Dr. Strangelove or: How I Learned to Stop Worrying and Love the Bomb (1964)

How great is it that Stanley Kubrick began the 1960s with a big budget Technicolor historical epic, ended the 1960s with a big budget science fiction spectacle, and right in the middle of all that made a relatively low budget, stark and strikingly unbeautiful black comedy? Even the opening titles of Dr. Strangelove look handwritten, as if the film was hastily made and sneaked out before the movie studio could dilute its acid. This was a brutal film in 1964 and it’s a brutal film today, which is remarkable considering that the Cold War is a thing of the past (the scariest things about Russia today are their boxing champions).

I’ll tell you why it holds up: Because the bad guys here aren’t the Russians. Or rather, the bad guys here aren’t only the Russians. The villain here is the whole system of national defense and its inherent fallibility. All it takes is one crazy guy in an influential position, some mis-communication and a little equipment failure for all hell to break loose. It’s a prime setting for farce and this film goes there without fear.

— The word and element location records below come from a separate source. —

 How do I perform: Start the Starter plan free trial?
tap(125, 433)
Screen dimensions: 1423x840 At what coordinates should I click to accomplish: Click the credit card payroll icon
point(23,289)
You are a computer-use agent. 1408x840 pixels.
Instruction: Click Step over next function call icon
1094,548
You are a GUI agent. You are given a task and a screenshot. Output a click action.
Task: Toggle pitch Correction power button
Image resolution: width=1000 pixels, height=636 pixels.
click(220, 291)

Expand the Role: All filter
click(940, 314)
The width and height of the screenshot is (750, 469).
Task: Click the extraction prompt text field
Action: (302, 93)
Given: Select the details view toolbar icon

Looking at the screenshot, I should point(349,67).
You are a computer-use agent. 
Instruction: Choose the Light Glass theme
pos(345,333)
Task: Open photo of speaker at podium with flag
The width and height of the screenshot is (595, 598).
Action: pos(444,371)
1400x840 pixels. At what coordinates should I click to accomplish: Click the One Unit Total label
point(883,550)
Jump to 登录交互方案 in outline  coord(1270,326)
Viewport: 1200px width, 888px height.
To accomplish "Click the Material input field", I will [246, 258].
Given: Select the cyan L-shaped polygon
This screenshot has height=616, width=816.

Everybody talks about how great Peter Sellers is here—he plays three parts and is brilliant in all of them—but George C. Scott steals the movie. The story goes that Stanley Kubrick deliberately chose Scott’s most over-the-top performance in each take and it shows. Scott’s General Buck Turgidson is a cartoon character of the highest order, but Scott sells him to us with such natural skill that we’d gladly take more of him. See this movie in a theater with a crowd and Scott gets the biggest laughs. His tiniest gestures are funny.